Photo: Archives de ČRo

La version de la marche de Suk que les dirigeants du Sokol ont tout d’abord eu l’occasion d’écouter était une version très simple, une composition pour piano à quatre mains. Le grand public, en revanche, s’est vu présenter un véritable « monument musical » introduit par les célèbres fanfares. C’est le compositeur lui-même qui a produit la partition pour orchestre symphonique ; l’original de celle-ci n’a malheureusement pas été conservé. L’arrangement destiné à l’orchestre d’harmonie militaire qui devait jouer cette marche aux rassemblements de masse du Sokol est l’œuvre du lieutenant-colonel Prokop Oberthor, qui était alors inspecteur de la musique militaire tchécoslovaque.

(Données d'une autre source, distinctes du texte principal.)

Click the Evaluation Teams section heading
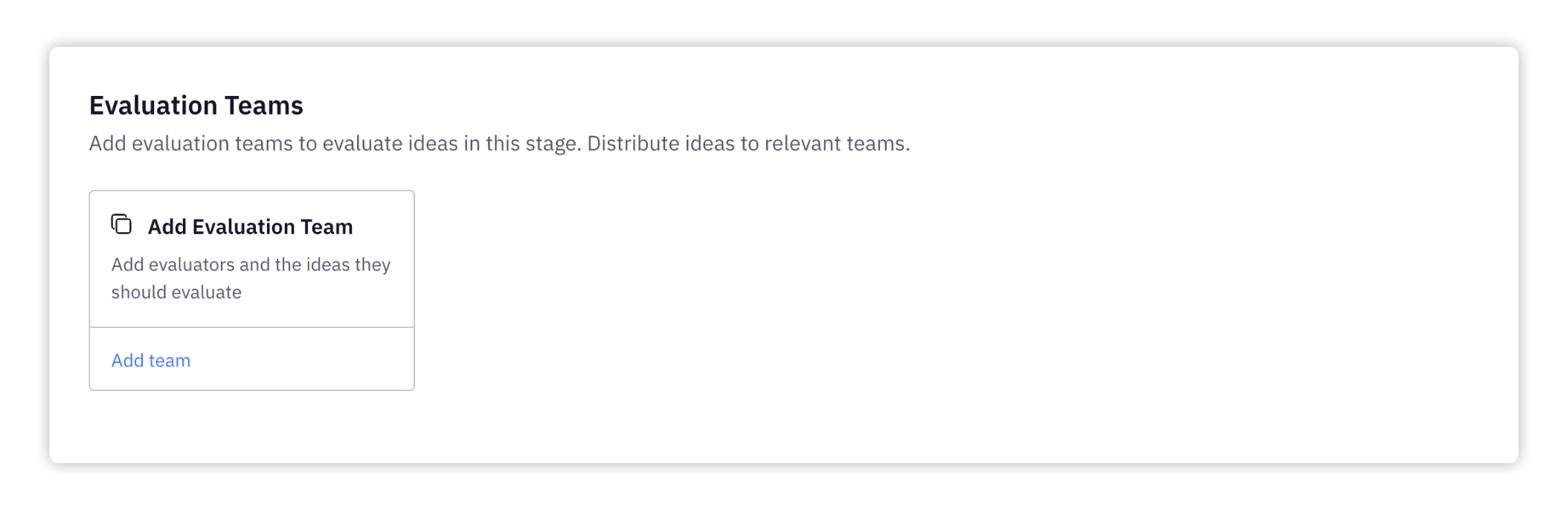The height and width of the screenshot is (513, 1568). (x=196, y=106)
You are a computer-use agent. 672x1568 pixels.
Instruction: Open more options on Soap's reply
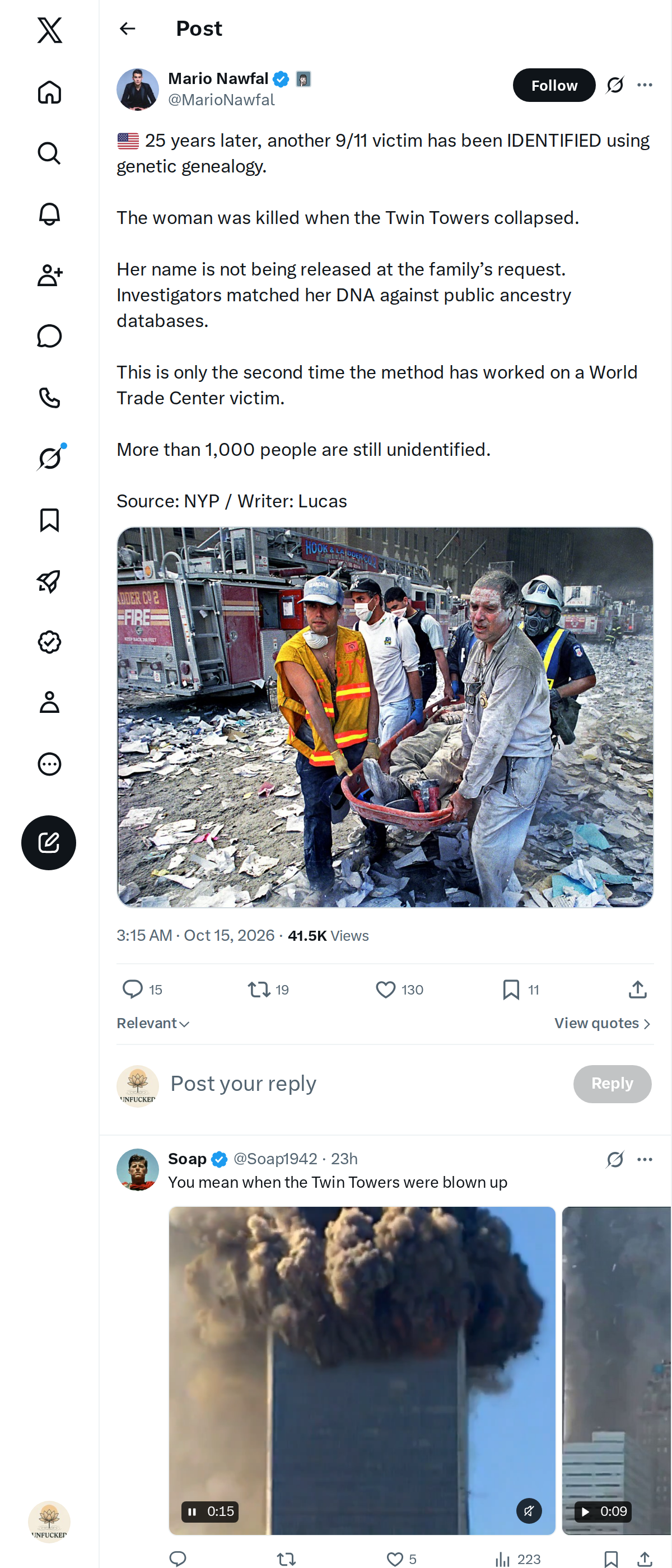click(x=645, y=1159)
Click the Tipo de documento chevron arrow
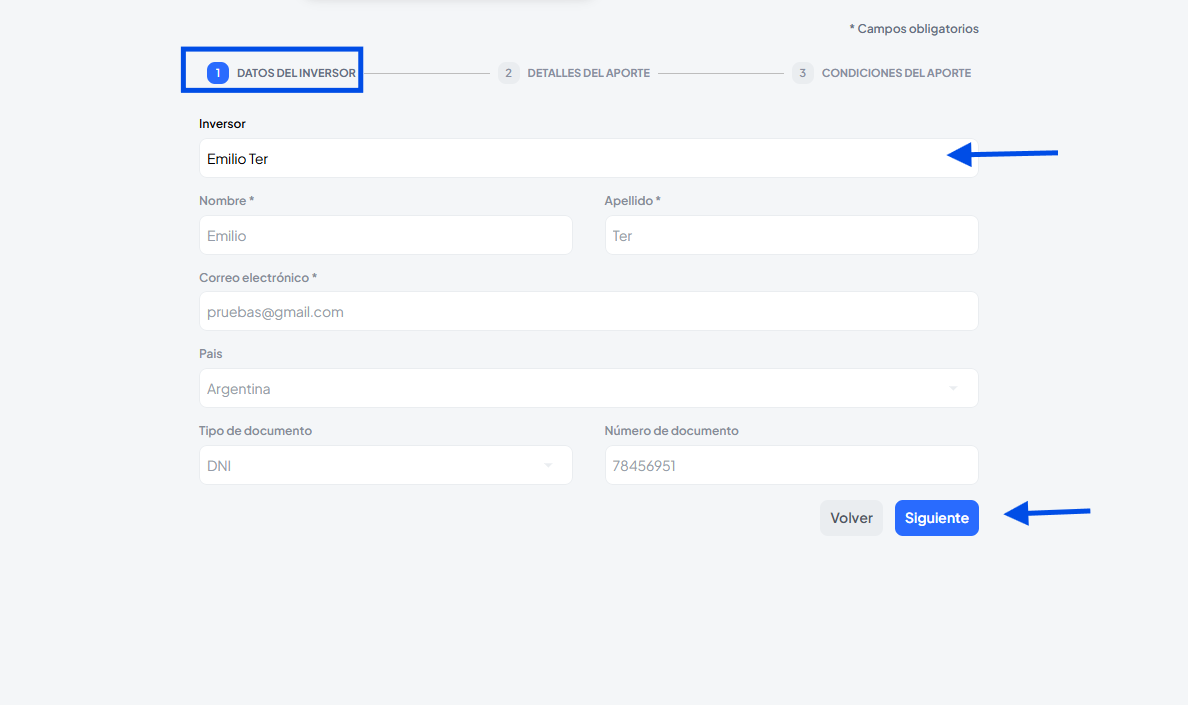 point(547,465)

Pendant la Seconde Guerre mondiale, les Tchèques avaient régulièrement l’occasion d’entendre les notes de l’œuvre de Suk sur les ondes radio diffusées depuis Londres par le gouvernement tchécoslovaque en exil. Les fanfares de l’introduction de la marche ont par ailleurs été utilisées comme jingle des émissions régulières des comédiens Jiří Voskovec et Jan Werich, qui étaient diffusées par la BBC anglaise à destination des auditeurs se trouvant sur le territoire tchécoslovaque occupé.

Cette série présentant les grandes œuvres de la musique classique tchèque s’inspire des émissions conçues par Lukáš Hurník et Bohuslav Vítek pour Vltava, la chaîne culturelle de la Radio tchèque.